I had. “A very small main course, then on to the puddings?”
-It wasn’t, actually. It was a proper roast dinner, with a large helping of turkey. Then we started on the puddings. They were all proper traditional English puddings:
(she counts them off on her fingers. She’s going to enumerate all of them!)
-Spotted dick, and apple crumble, and jam roly-poly, and Christmas pudding….
-There were seven puddings in all, and then after you could have extra helpings. I missed out on two, Steve had all seven, one man had three extra, that’s ten puddings!
Can I reciprocate?
-On Sunday at one in the morning, we were lounging around, under duvets, singing to a man with a guitar.
-Were you cold, or something?
-No, it was just nice to snuggle up, I say vaguely.

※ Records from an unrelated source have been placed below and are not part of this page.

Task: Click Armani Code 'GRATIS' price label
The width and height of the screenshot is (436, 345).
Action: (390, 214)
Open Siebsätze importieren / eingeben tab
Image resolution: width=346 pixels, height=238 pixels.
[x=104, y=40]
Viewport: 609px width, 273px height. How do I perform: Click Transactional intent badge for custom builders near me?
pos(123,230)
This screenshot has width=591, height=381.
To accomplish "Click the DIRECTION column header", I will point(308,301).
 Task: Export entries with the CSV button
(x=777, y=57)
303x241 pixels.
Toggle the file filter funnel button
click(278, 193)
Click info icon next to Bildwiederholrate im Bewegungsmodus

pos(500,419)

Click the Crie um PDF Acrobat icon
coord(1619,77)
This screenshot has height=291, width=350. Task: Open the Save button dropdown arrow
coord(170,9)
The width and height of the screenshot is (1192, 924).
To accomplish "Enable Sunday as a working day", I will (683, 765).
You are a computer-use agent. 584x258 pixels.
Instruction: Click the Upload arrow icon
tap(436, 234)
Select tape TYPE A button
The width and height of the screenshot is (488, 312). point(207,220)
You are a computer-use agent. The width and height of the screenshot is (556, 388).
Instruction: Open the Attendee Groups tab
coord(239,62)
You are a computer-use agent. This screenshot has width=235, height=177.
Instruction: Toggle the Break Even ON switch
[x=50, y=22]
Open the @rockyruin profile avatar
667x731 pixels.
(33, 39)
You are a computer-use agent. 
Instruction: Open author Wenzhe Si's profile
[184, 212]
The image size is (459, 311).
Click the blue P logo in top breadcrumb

I would have called her a bit of a bore, but she has managed to fill our time together, and fill the time for conversation far better than I had, having far less detail to share. She recalls a pleasant memory. As she speaks, she feels that pleasure, and communicates it. I feel unable to broach the topic of my recent epic journey of self-acceptance, though perhaps that is unfair, and it would be heard kindly and with a similar feeling of pleasure. They walked around the village, and through a butcher’s window she saw the man making sausage links by hand. He was so quick! It was wonderful to watch.